• _Required task_
Update the data from the line that contains "The image size" through the line that contains "point(79,47)" by replacing "Log On" with "Sign In" and changing nothing else. Give back only those lines, and leave the pictures out of your answer.

____ Record extracts

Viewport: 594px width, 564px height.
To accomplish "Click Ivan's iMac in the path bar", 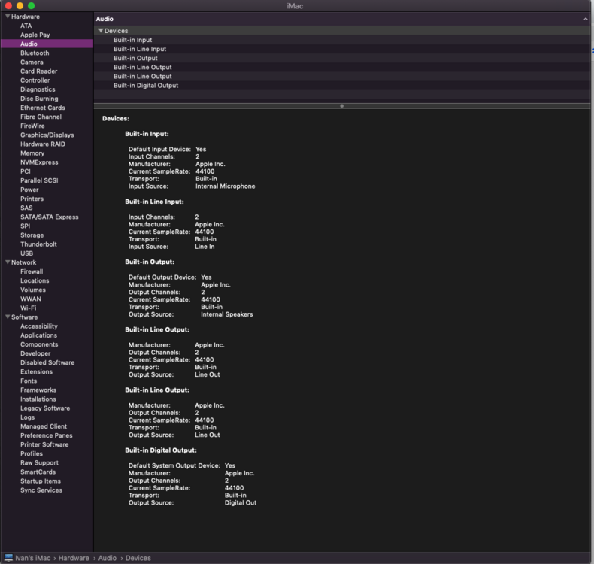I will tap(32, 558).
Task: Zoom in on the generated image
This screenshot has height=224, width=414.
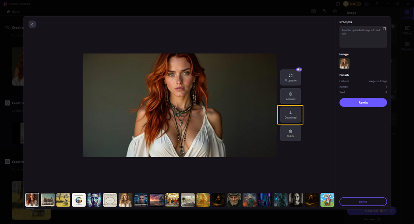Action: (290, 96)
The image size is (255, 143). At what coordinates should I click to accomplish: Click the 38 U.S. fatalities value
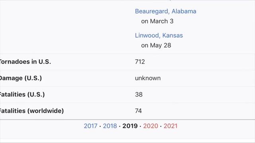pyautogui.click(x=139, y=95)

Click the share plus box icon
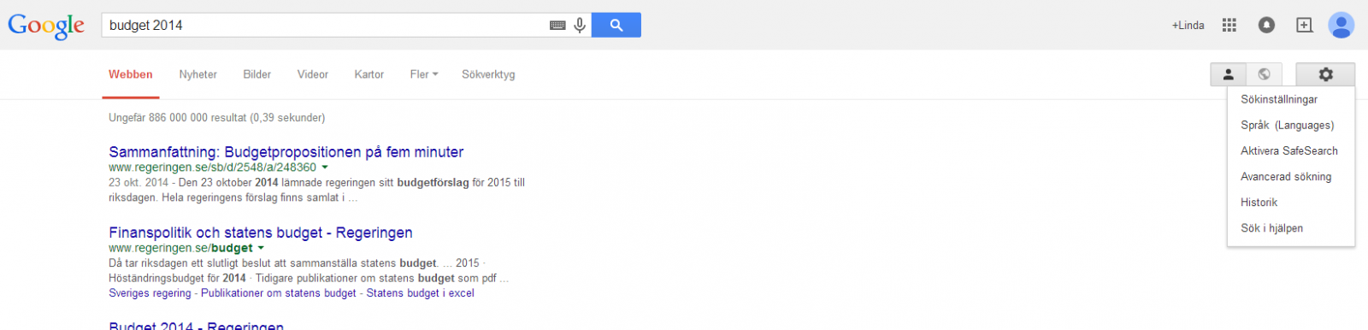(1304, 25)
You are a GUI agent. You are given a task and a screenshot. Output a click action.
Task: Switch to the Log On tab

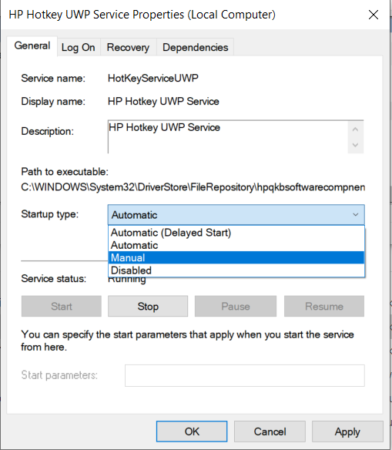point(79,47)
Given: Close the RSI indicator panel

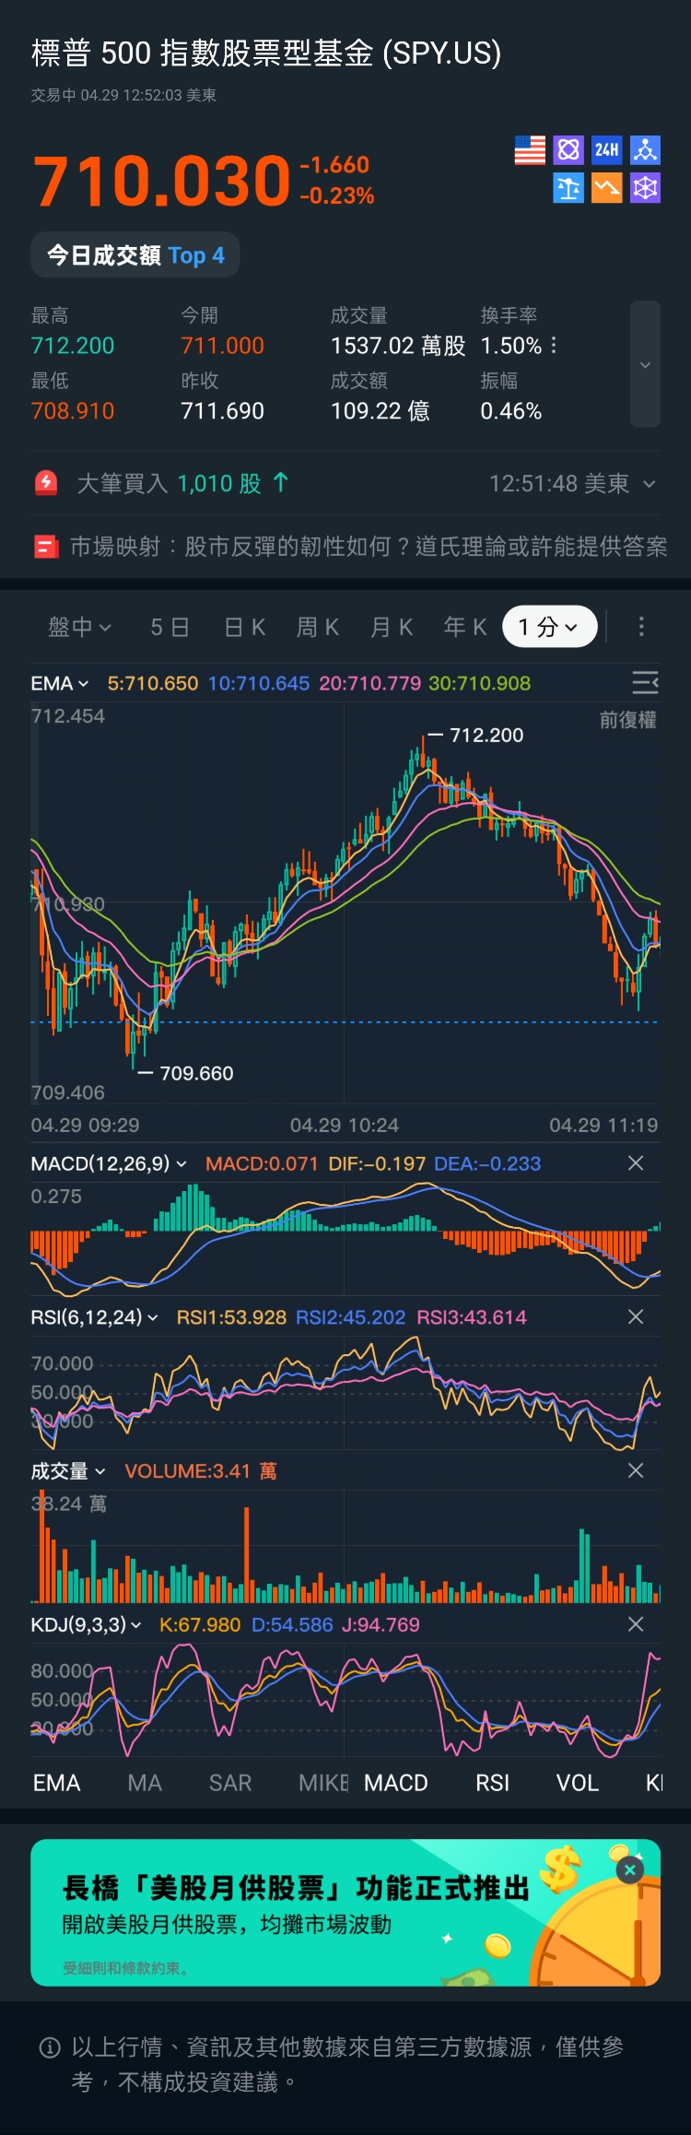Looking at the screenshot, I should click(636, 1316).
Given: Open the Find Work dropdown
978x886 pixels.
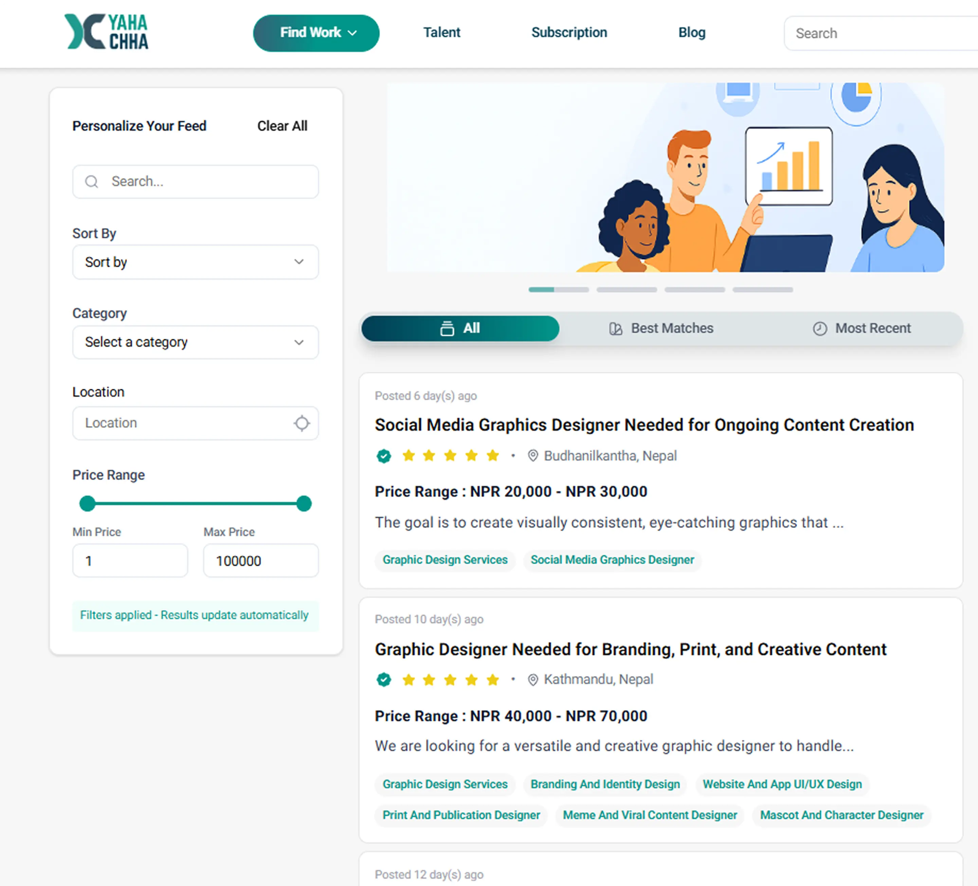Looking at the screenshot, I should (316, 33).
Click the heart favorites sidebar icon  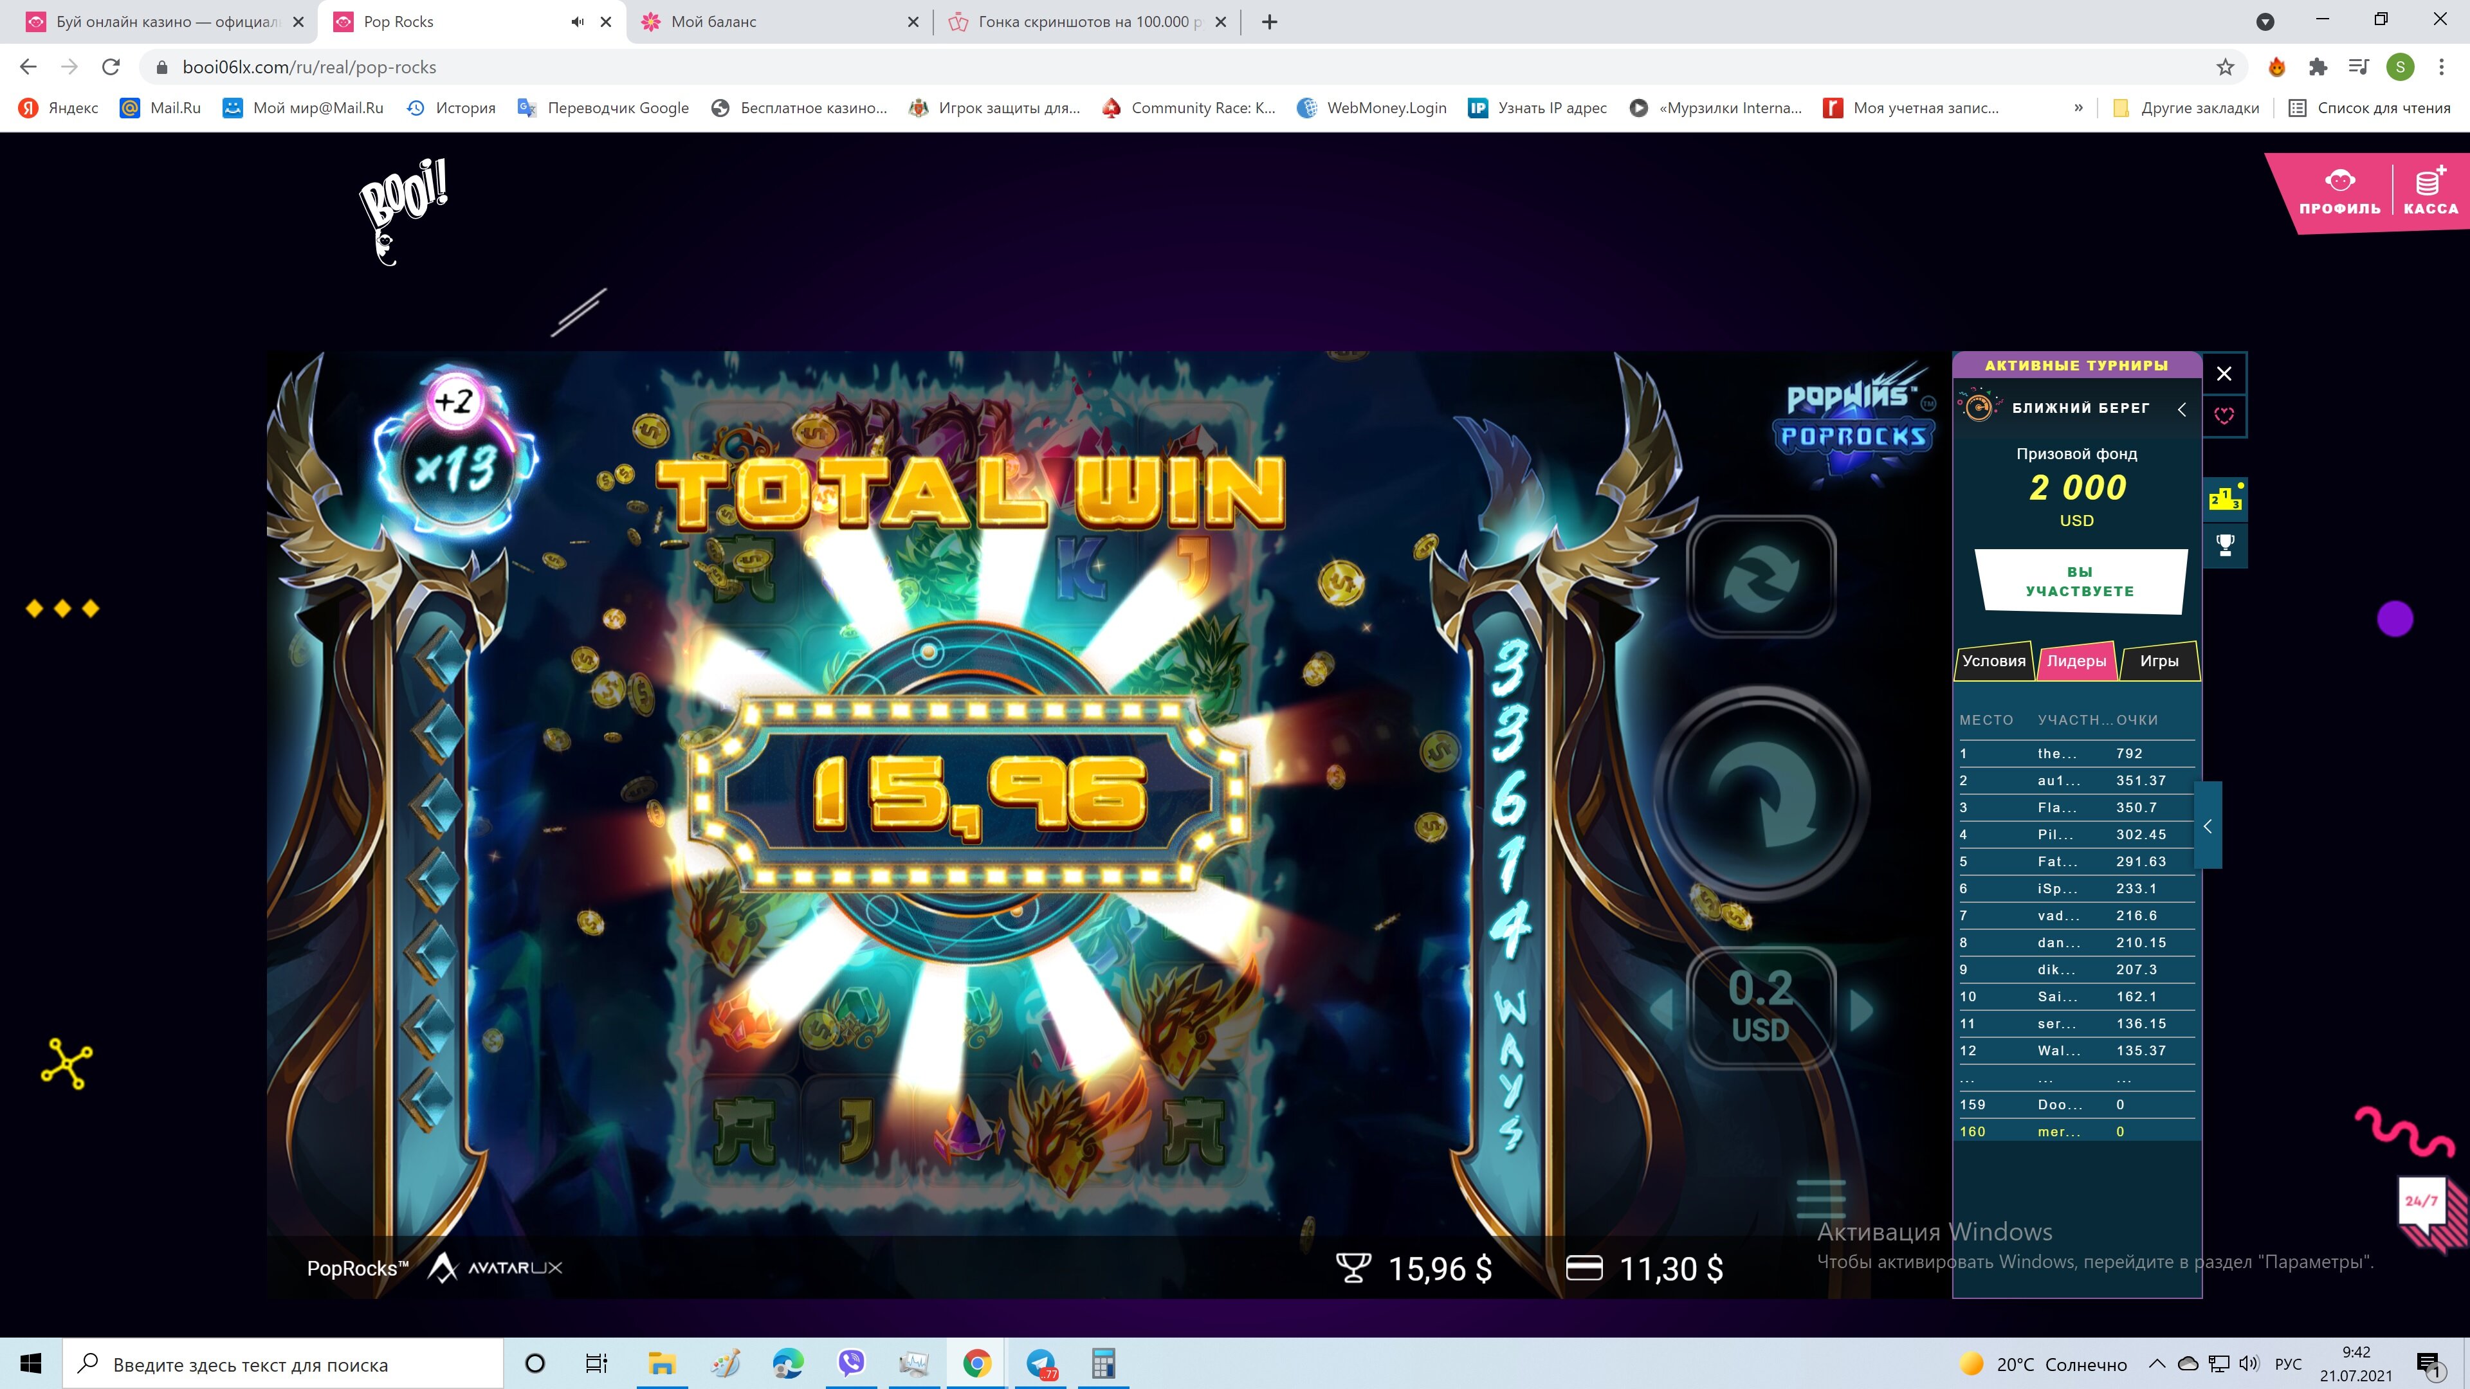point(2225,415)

________

• _Finished answer_
The image size is (255, 143). At what coordinates should I click to accomplish: Click the 38 U.S. fatalities value
pyautogui.click(x=139, y=95)

Click the share plus box icon
(1304, 25)
You are a GUI agent. You are given a task and a screenshot. Output a click action.
Task: Switch to the Sign In tab

point(79,47)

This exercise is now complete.